By Andy Sambidge
UPDATE 1: CB Richard Ellis says nominal declines expected in Q4 but drop rate seen slowing.
The bottom for prices in Dubai real estate market's rental sector was "nearing" but further nominal declines will be seen in the final quarter of 2009, CB Richard Ellis said in a report published on Tuesday.
The company said that pressure on the emirate's residential market continued during Q3 but the rate of fall for rents slowed and are expected to slow further during the remainder of the year.
The study said the drop in residential lease rates averaged 39 percent year-on-year in the third quarter but some locations, such as Al Barsha, saw declines of up to 48 percent for a one-bed apartment.
CB Richard Ellis also said it had seen a shift during Q3 in payment terms with multiple cheques being paid instead of one, and even cases of tenants being offered get-out clauses.
The report said the average lease rate in Dubai during Q3 2008 was AED110-120,000 per year but that had slipped to just AED55-65,000 per year.
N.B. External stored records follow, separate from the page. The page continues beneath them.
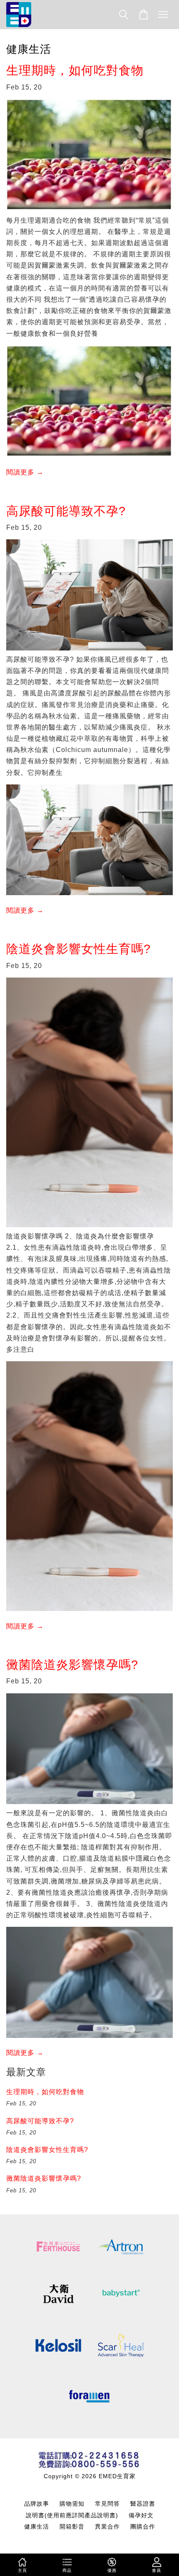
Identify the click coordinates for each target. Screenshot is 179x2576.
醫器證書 (142, 2504)
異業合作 (107, 2527)
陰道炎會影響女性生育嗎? (78, 948)
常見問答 (107, 2504)
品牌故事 (36, 2504)
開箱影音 (72, 2527)
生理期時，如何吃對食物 (75, 70)
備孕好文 (141, 2515)
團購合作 (142, 2527)
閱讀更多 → (25, 472)
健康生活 (36, 2527)
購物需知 (72, 2504)
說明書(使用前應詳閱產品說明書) (72, 2515)
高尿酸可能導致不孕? (66, 511)
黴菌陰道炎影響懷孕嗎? (72, 1664)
"Newly developed areas are faring comparatively badly in the downturn compared to more established communities," the report added.
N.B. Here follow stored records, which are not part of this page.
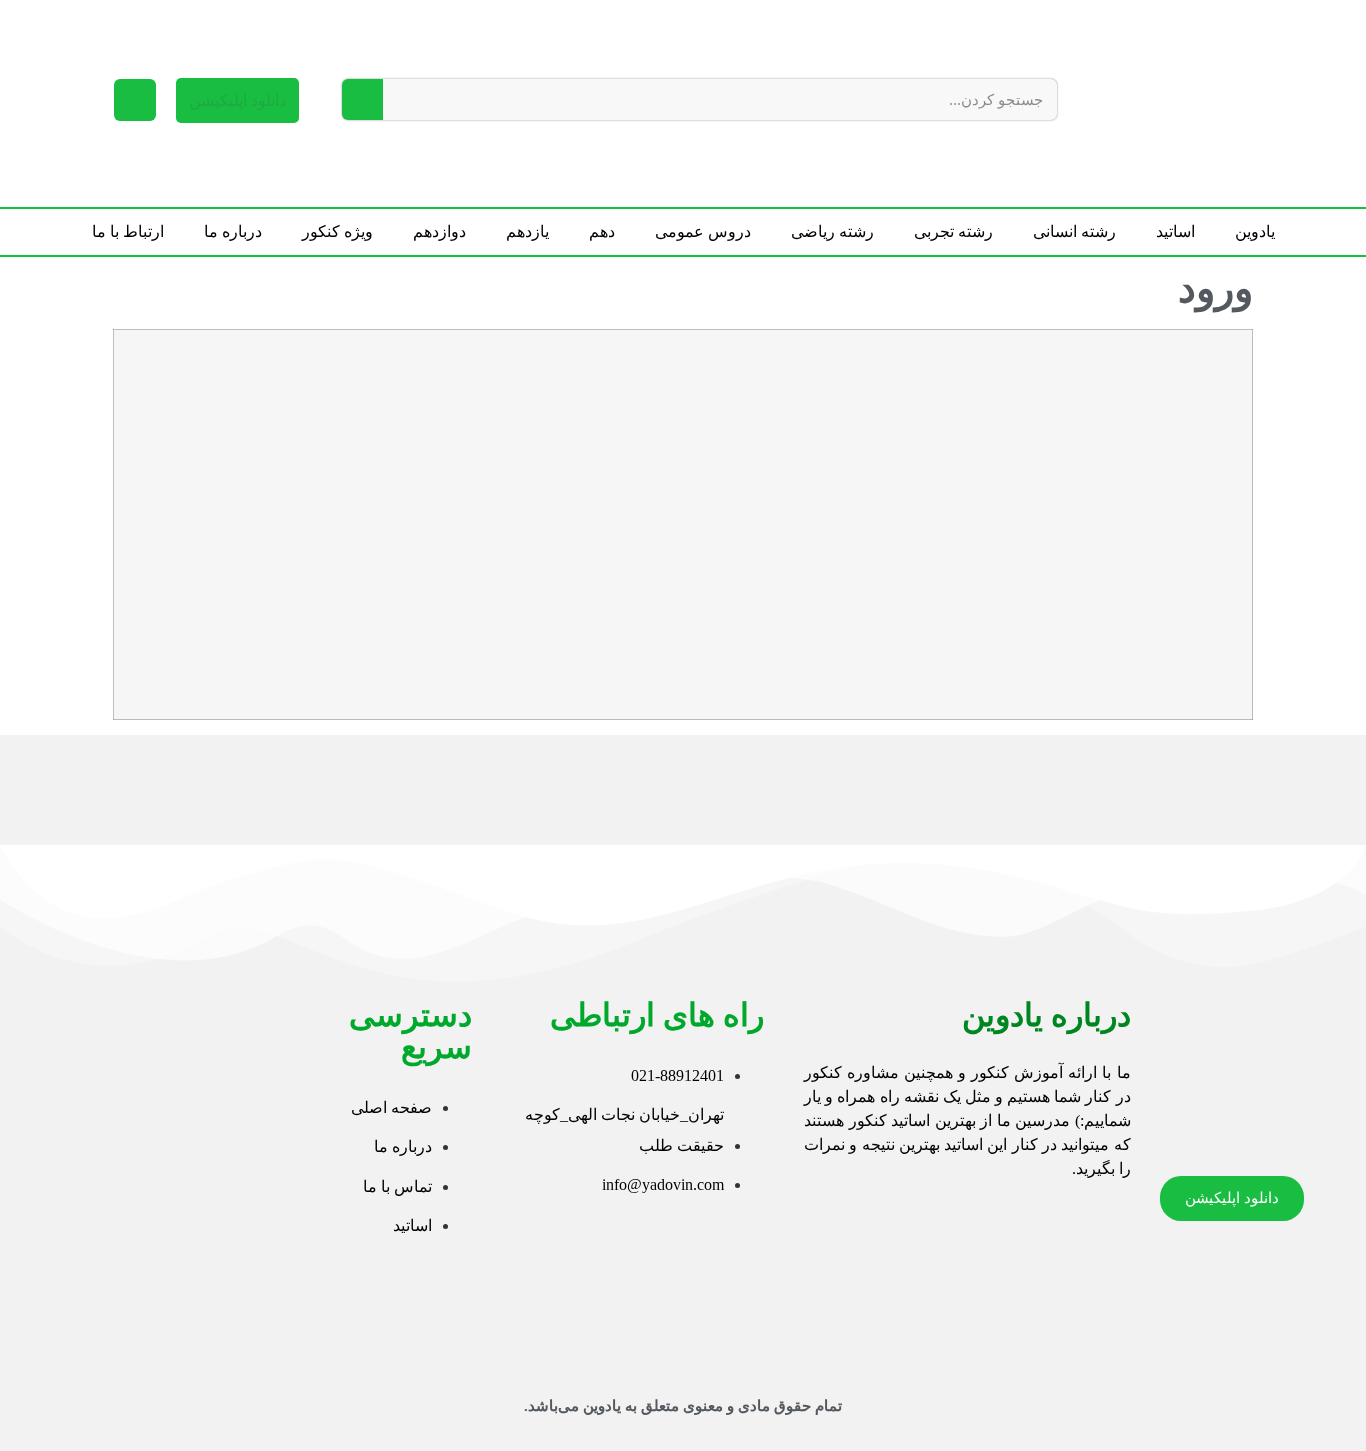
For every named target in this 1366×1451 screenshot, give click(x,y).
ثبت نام (895, 603)
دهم (602, 231)
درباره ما (233, 231)
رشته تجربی (953, 231)
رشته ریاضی (832, 231)
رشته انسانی (1074, 231)
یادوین (1255, 231)
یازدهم (527, 231)
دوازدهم (439, 231)
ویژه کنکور (337, 231)
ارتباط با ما (128, 231)
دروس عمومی (703, 231)
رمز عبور (1209, 459)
On the outlook for 2010, Matthew Green, associate director - research at CB Richard Ellis, said: "We anticipate a continuation of rising vacancy ratios. However this will be project-specific and largely dependant on location, quality and amenities."
Regarding the commercial property sector in Dubai, the report said that demand continued to remain low during the third quarter, a situation aggravated by "considerable" new supply on top of an increasing availability of existing stock.
It added that current lease rates for offices were below that of 2006, which it said was a "reflection of the true extent of financial downturn".
CBRE said office lease rates in Dubai’s central business district had fallen about 55 percent year-on-year, while secondary and newly developed business districts saw an average fall of 67 percent.
" ...but some locations, such as Al Barsha, saw declines of up to 48 percent for a one-bed apartment." They are finally learning and full marks to CBRE for heeding the wailing from the sceptics. Keep the facts coming, and maybe the also-rans will start including one or two in their publicity-seeking press releases from now on.
I am no expert, but six months down the line, I am certain CB Richard Ellis will be disowning this finding for sure. A large number of apartments are lying vacant, evident from to let sign boards. And even more new buildings are about to enter the market in Nahda, Qusais, Muhaisina, Sports city, Silicon Oasis, Sharjah, Jumeira Village, etc. Further rents in Sharjah-Northern emirates have dropped quite sharply, I can not agree that the so called movement within the Emirates is going to happen in a big way. The population is not going to grow sharply until 2010 first half. Under the circumstances, it is difficult to imagine rents have bottomed out.
The supply and demand situation will determine when prices stop falling. For that to happen (and I mean in the long term, not just a temporary pause), the supply/demand balance would need to level off, with supply roughly meeting demand, or maybe just a little bit higher. At present there is a huge overhang of supply compared to demand. As more projects complete, there will be even more supply and even more construction employees leaving the country, reducing demand. The only way rents will stabilize is for a very large number of properties to be taken off the rental market and kept empty. Landlords can do this for a few months in the hope of a bounce, but few will be willing to hold an asset of that value for years, paying service charges and other fees for years on it without any income. Back when a handful of local landlords controlled the market, a cartel was possible. But ownership is too wide now. Eventually prices will get to a point that the cost of living is so low, business will once again move into Dubai in enough numbers to start to fill the housing mountain. But that will take years, and much lower rents. The bottom line is that at present, the business costs in Dubai do not make it an attractive place for enough companies to make them relocate. Costs probably need to halve again for it to get there. High property prices and rents are simply not sustainable in Dubai because they kill the long term business growth that is required to employ the people needed to fill the property.